- Opening Delimiter -

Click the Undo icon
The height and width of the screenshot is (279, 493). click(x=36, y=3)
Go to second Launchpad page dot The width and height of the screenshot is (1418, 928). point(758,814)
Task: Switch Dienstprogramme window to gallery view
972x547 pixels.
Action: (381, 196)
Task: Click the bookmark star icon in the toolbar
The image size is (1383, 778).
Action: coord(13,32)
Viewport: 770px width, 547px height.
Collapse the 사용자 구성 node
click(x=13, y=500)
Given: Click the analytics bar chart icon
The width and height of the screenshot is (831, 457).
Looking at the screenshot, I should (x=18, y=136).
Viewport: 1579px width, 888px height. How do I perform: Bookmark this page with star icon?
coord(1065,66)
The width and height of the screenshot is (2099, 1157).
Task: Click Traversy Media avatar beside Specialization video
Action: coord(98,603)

- Closing Delimiter -

* Task details: The entries listed above are to be output exactly. Leave none out.

* Answer to this task:
Click the Undo icon
The height and width of the screenshot is (279, 493). click(x=36, y=3)
Go to second Launchpad page dot The width and height of the screenshot is (1418, 928). point(758,814)
Task: Switch Dienstprogramme window to gallery view
972x547 pixels.
Action: (381, 196)
Task: Click the bookmark star icon in the toolbar
The image size is (1383, 778).
Action: coord(13,32)
Viewport: 770px width, 547px height.
Collapse the 사용자 구성 node
click(x=13, y=500)
Given: Click the analytics bar chart icon
The width and height of the screenshot is (831, 457).
Looking at the screenshot, I should (x=18, y=136).
Viewport: 1579px width, 888px height. How do I perform: Bookmark this page with star icon?
coord(1065,66)
The width and height of the screenshot is (2099, 1157).
Task: Click Traversy Media avatar beside Specialization video
Action: coord(98,603)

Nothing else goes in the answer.